Community detection in network I'm fairly new to the subject of network theory and community detection, and I'm trying to apply to some data that I have. To start, my data essentially looks like this:

Basically, what I have is a list of cities, people, and whether or not those people have been to each city. I have no data on how frequently a person visits a city, the order they visit cities in, or time between visits. Just whether or not they were there (technically speaking, a 0 does not guarantee they weren't there, just that they weren't detected there. For simplicity, I think it might be best to not worry about this at this point).
What I'm trying to do is use this information with community detection algorithms to see if I can identify how cities are clustered together without using any kind of geographic data.

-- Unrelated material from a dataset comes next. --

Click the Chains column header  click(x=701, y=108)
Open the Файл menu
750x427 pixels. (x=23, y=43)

If you think about it, at the highest level, you might expect some kind of regional clustering of cities at the scale of a state or country. Then if there is some kind of regional clustering, then within each of those regions, the next level might be clusters of major urban areas made up of lots of cities. And of course, there might be solitary rural cities. My expectation is that people are more likely to visit areas that are more convenient to travel to, whether it's for work, recreation, shopping, etc, and that this can be used to identify community structure.

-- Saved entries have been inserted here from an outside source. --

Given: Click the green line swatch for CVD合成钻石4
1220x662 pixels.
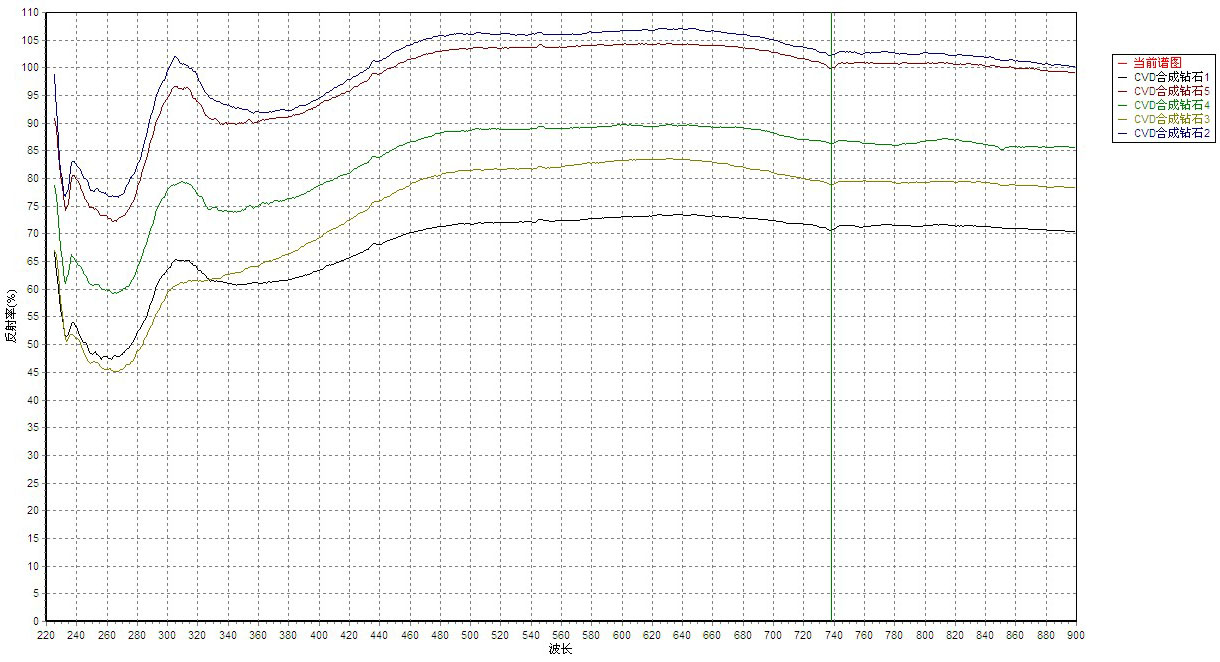Looking at the screenshot, I should pos(1122,105).
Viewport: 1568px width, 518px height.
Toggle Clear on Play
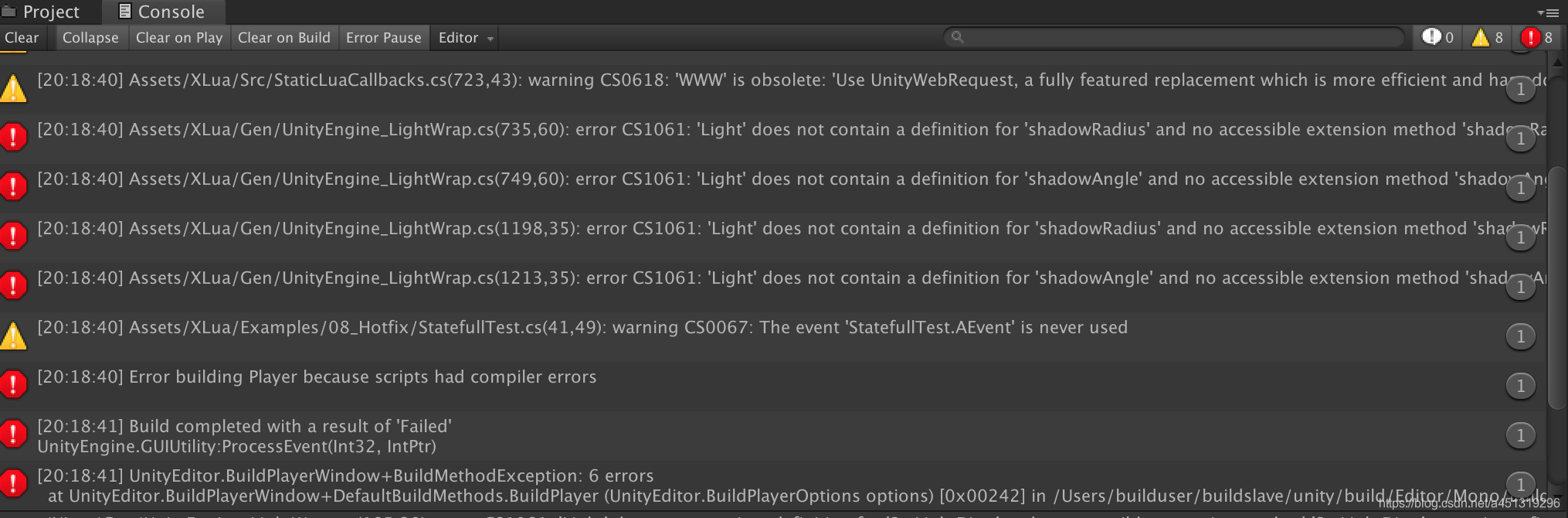[x=178, y=37]
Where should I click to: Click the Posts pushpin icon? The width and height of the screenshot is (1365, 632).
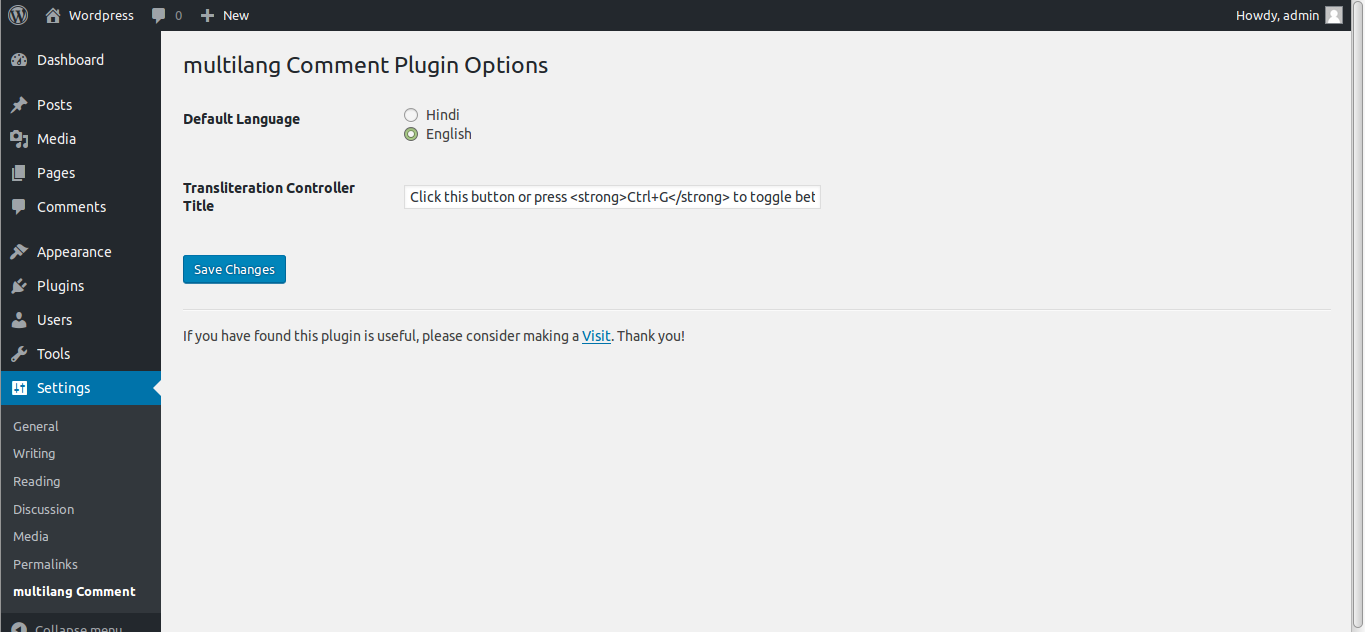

I look at this data and can see it being visualized as a graph in several different ways. It could easily be viewed as a hypergraph, or as a multigraph, or as a bipartite graph. For some of the stuff I've tried, I'm collapsing it into a complete weighted graph. What I've tried so far is creating a pairwise adjacency matrix of the cities with a single similarity or distance metric for each pair of cities (in my case, I've been using the Jaccard index). I have then been using this adjacency matrix with community detection algorithms in iGraph that try to maximize modularity. To a degree, this works. I can see the regional clustering that makes sense based on geographic features. However, trying to perform the same process within these regions does not seem to work as well. I also notice that individuals that occur at more cities tend to make things worse, and the community detection process works better when they are removed. However, from a randomized sampling standpoint, arbitrarily removing these people is terrible. I'm also not sure if these community detection algorithms are really intended to be used with complete graphs. On top of that, I don't understand modularity well enough yet to know if its limitations are coming into play.

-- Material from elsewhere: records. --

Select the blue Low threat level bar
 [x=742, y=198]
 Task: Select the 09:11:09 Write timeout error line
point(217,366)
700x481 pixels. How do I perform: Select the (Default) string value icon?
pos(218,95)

Another interesting approach I've seen but haven't tried is using a simulated annealing algorithm with the data in a bipartite graph to maximize modularity.
I guess my question is, what approaches would you recommend for community detection with this type of data, and where there is the potential for hierarchical structure?
 A: My favorite tool is Kovacs' generalized similarity defined for bipartite graphs in a mutually recursive way: two cities are similar if they have been visited by similar people; two people are similar if they visit similar cities. The similarities are in the range from -1 to 1. The solution is a pair of square similarity matrices (MP for people and for MC cities). At the next step, dichotomize the matrix MC by keeping only the most significant similarities, and apply any community detection algorithm to it. There is a Python module that calculates generalized similarity for a bipartite graph: https://github.com/dzinoviev/generalizedsimilarity. 
Reference: Balázs Kovács, "A generalized model of relational similarity," Social Networks, 32(3), July 2010, pp. 197–211.
A: I would suggest spectral clustering for bipartite graphs proposed by Dhillon in the context of text mining (it works for all the application though, See page 4 for the algorithm) http://www.cs.utexas.edu/users/inderjit/public_papers/kdd_bipartite.pdf
This gives you the communities of both cities as well as people. You can ignore the people labels if you are not interested. 
I would also visualize the network first(my favorite is drl layout of igraph package) to see wether any communities exits, this also gives you some idea on what to choose for the number of communities.